A Perfectly Absurd Christmas Story

The other evening, in the spirit of seasonal escapism, we were watching Man vs Baby—a piece of festive fluff involving slapstick chaos, an unruly infant, and, inevitably, a primary-school nativity play.

At some point, my husband—who grew up in Indonesia and is unfamiliar with Christian traditions—turned to me and asked, quite innocently, what the story was actually about.

So I explained.

A teenage girl called Mary, who was also a virgin, gives birth to a baby. This baby is God. He is born in a stable because there is no room for him in the local accommodation. A star appears in the sky, guiding three wise men and a group of shepherds to come and worship this baby and bring him gifts. This child will later be executed, rise from the dead, ascend into heaven, and now sits—still in a human body—on the throne of the universe, exercising ultimate authority over all of existence for all eternity.

My husband listened politely. He nodded. He asked no follow-up questions.

But as I heard my own voice recounting this story, I had a sudden, almost comic moment of estrangement. Detached from carols, candlelight, stained glass, and nostalgia, the narrative sounded astonishingly absurd.

And yet.

It is also undeniably beautiful.

As a story, it has extraordinary power. Told aloud. Set to music. Painted. Sculpted. Recreated each December in glowing wooden cribs in living rooms, churches, town squares, and shopping malls. It is gentle. It centres on vulnerability rather than force. A baby rather than a king. Straw rather than marble. Hope for the world arriving quietly, unnoticed and poor.

I once believed it all.

Not only as a child, but later for about fifteen years of my adult life, when I was a Bible-believing fundamentalist Christian. I genuinely thought this story, set in the Middle East two millennia ago, explained everything: meaning, love, suffering, death, and the ultimate destiny of the world. I didn’t experience it as absurd at all. It felt profound, coherent, and necessary.

But with distance, the story didn’t simply become implausible; it became troubling. Not because it is poetic or mysterious, but because of what has been built upon it. The same “cute” story about a baby has been used to justify division, exclusion, cruelty, war, and extraordinary human suffering. Not by accident, but repeatedly, systematically, and often with great confidence and moral certainty.
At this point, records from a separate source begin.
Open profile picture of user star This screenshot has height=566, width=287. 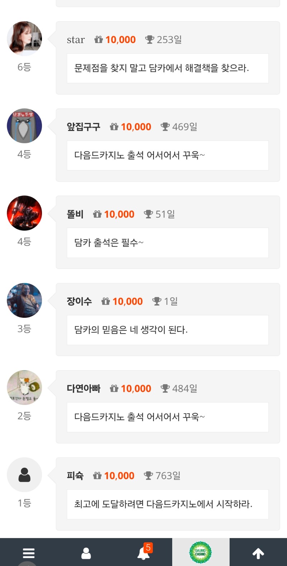(x=24, y=39)
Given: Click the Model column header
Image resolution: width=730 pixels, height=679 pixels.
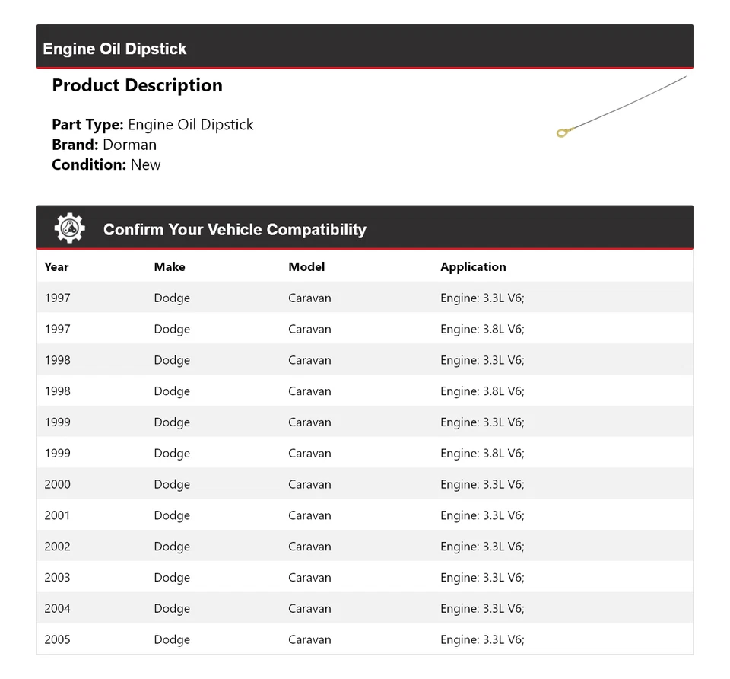Looking at the screenshot, I should 306,266.
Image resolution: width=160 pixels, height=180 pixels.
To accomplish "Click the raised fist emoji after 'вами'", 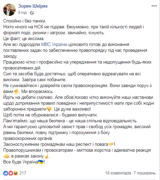I will point(16,92).
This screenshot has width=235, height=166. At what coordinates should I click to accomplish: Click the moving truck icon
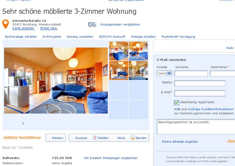[92, 25]
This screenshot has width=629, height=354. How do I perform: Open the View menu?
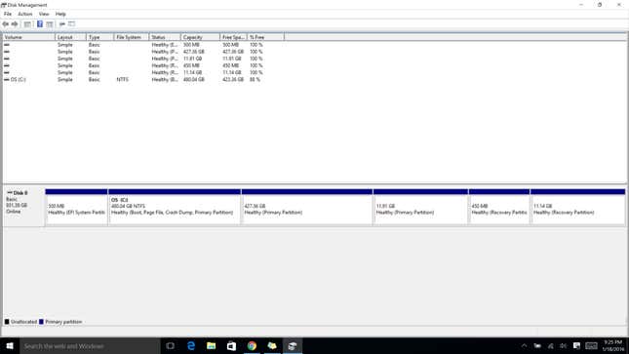[x=44, y=14]
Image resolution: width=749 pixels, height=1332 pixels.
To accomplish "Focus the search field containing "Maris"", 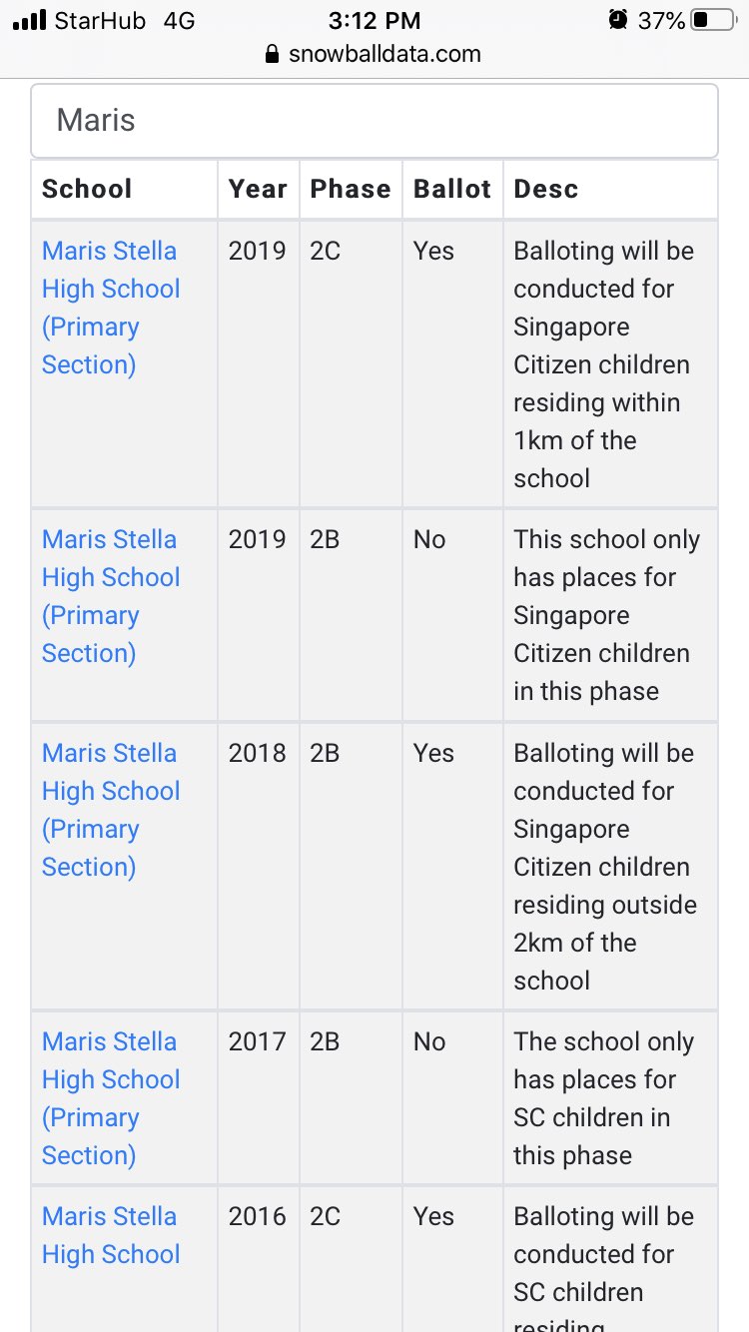I will pyautogui.click(x=375, y=121).
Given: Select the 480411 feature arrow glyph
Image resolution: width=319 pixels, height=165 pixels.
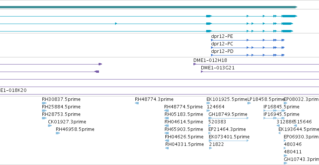Looking at the screenshot, I should [x=285, y=156].
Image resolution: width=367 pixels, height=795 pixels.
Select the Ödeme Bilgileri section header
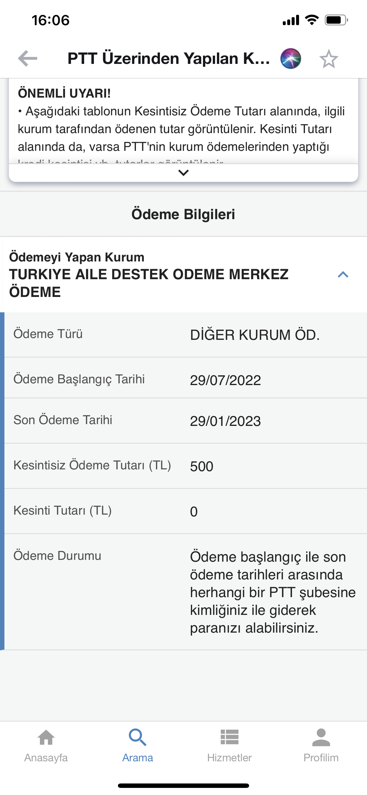183,214
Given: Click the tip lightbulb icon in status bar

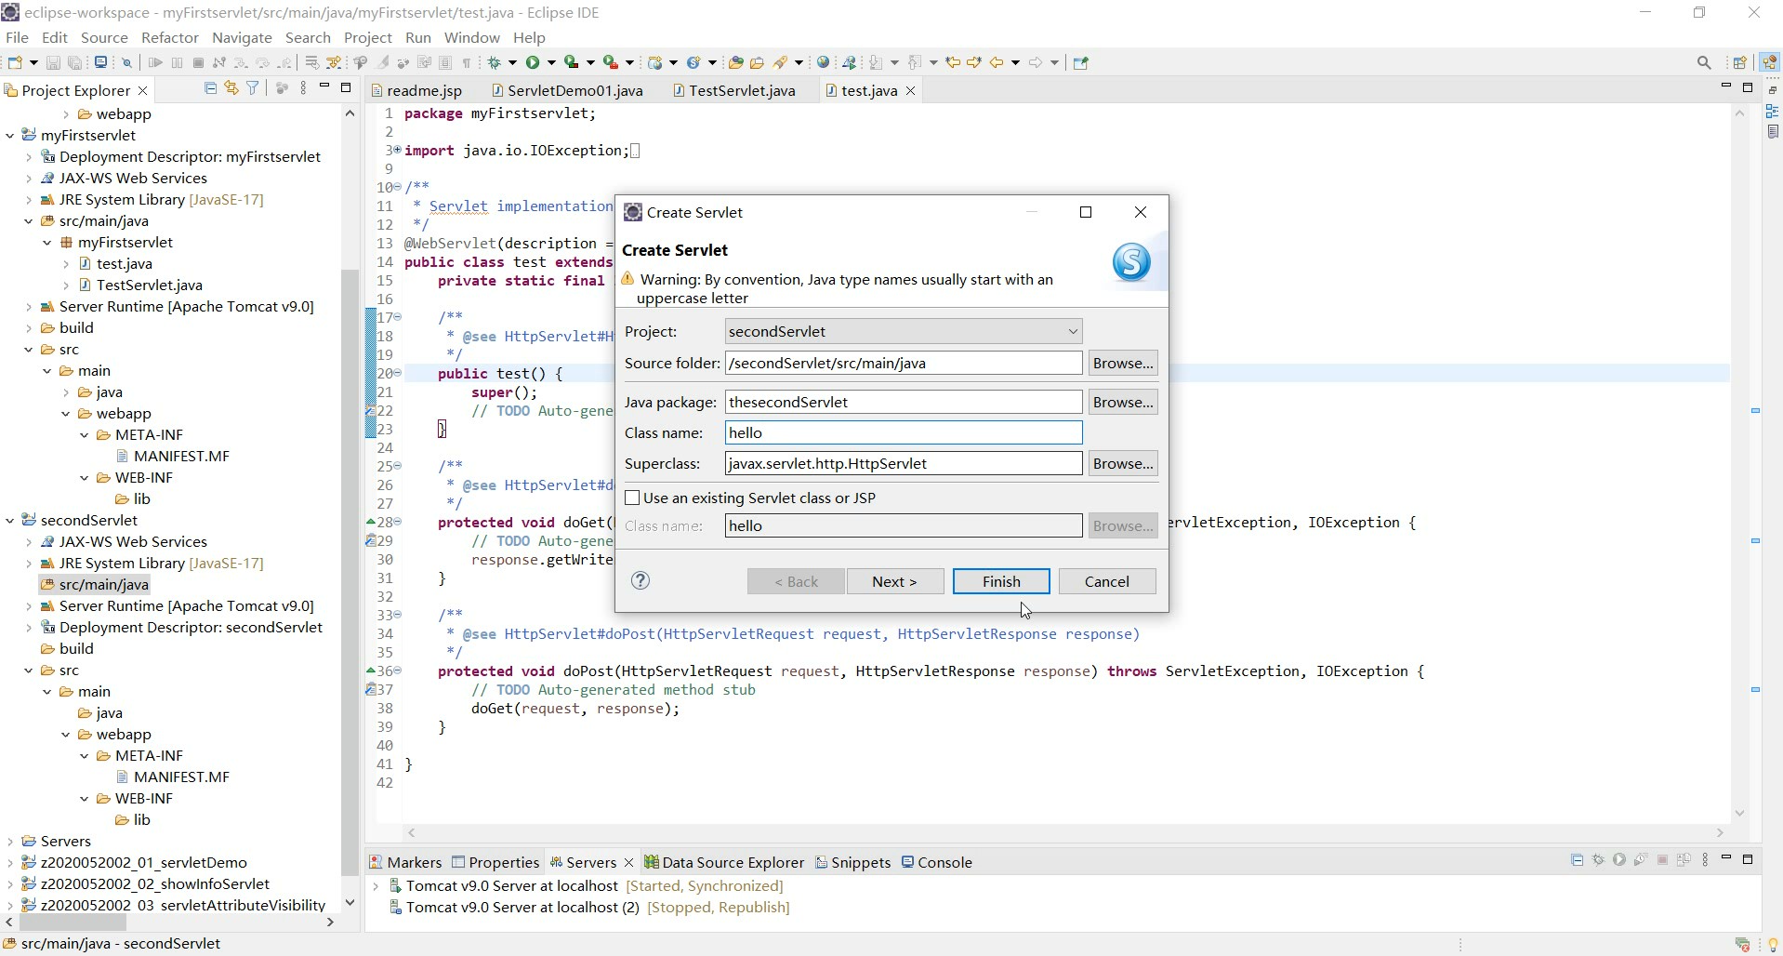Looking at the screenshot, I should (x=1772, y=945).
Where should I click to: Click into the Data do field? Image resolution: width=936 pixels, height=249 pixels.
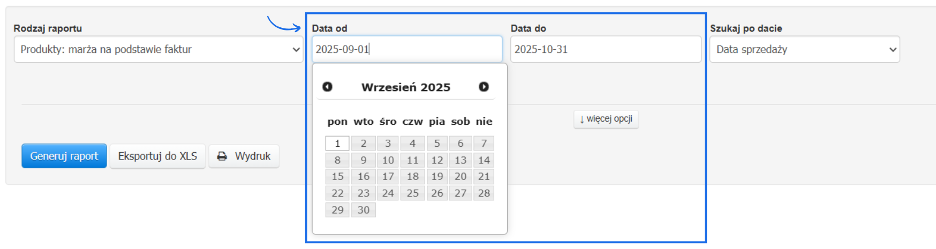coord(605,49)
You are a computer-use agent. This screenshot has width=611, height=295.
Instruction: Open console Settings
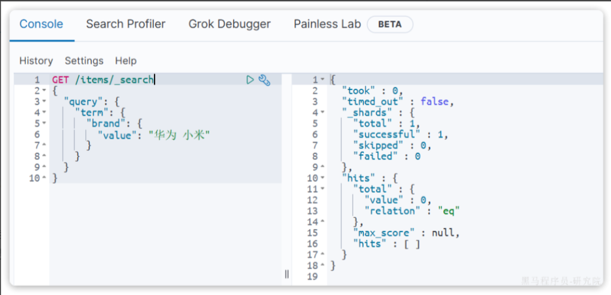[84, 61]
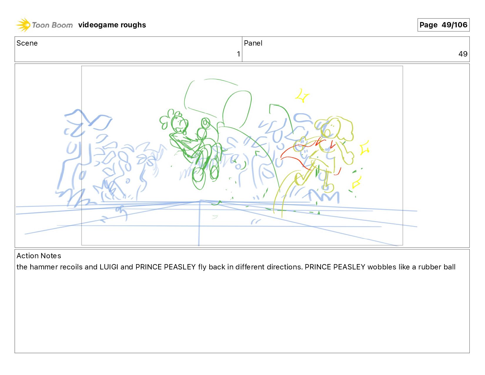Click the green recoiling hammer sketch
Screen dimensions: 485x375
tap(218, 103)
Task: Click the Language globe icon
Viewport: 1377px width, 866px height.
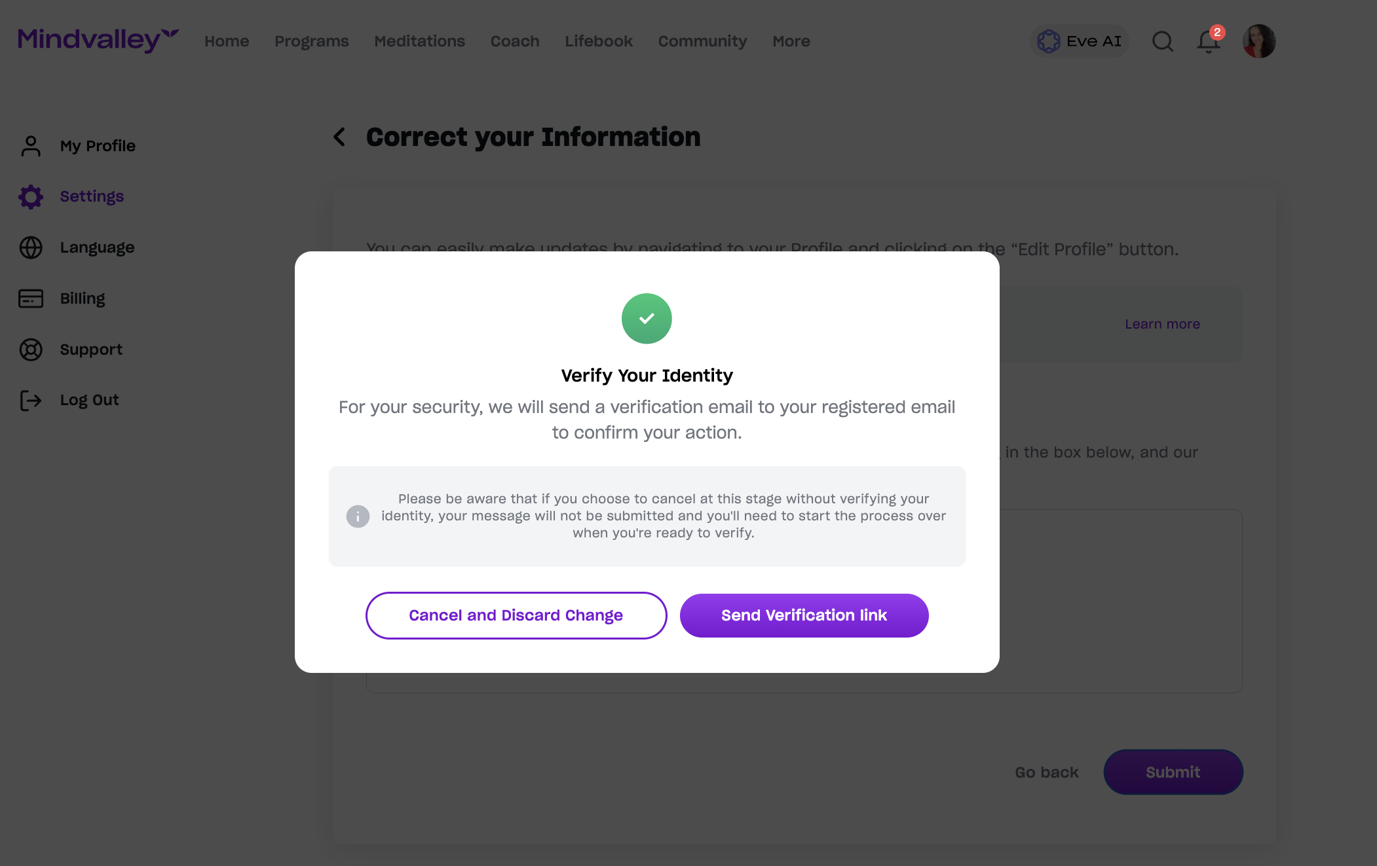Action: pyautogui.click(x=31, y=247)
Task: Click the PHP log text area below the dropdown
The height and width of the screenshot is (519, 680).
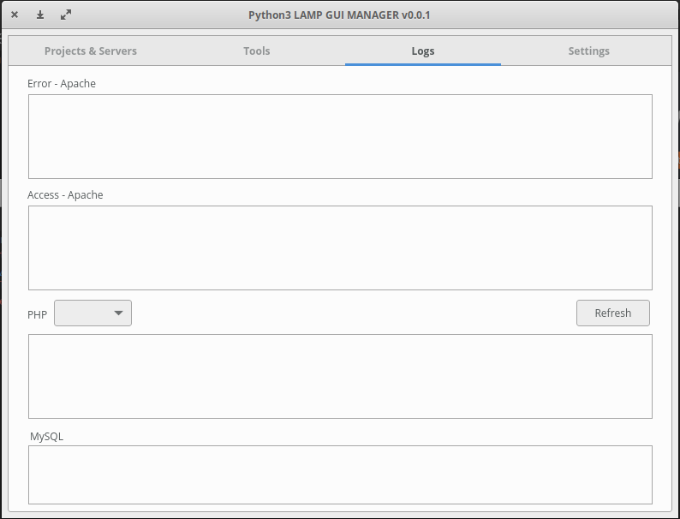Action: [340, 376]
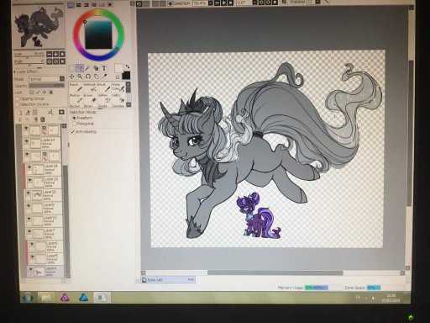430x323 pixels.
Task: Click the black background color swatch
Action: tap(126, 75)
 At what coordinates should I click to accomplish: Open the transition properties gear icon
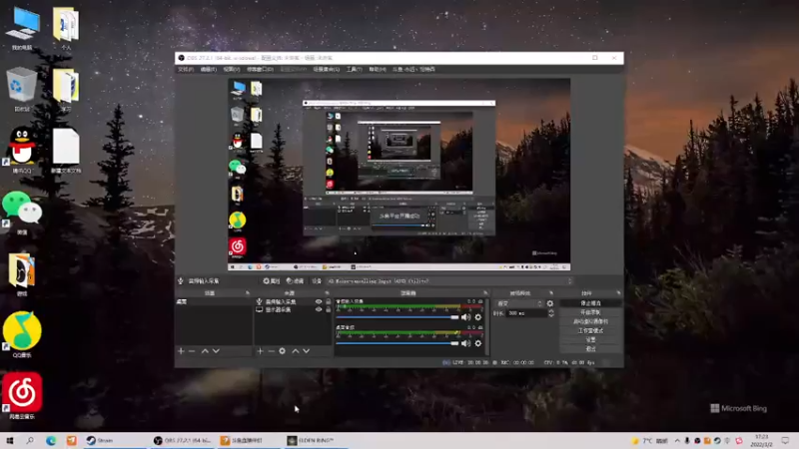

That, for me, is the real tragedy—not that the story is implausible, but that it has been weaponised.

And yet, here we are again.

Lights are going up. Schools are rehearsing their nativity plays. People are travelling, eating too much, falling out, making up, missing those who are no longer here and trying, in their imperfect ways, to be a little kinder.

So this is not a call to cancel Christmas. Nor is it an attack on those who still believe the story literally. It’s simply an honest moment of reflection: a recognition that something can be both moving and absurd; beautiful and dangerous; comforting and deeply problematic.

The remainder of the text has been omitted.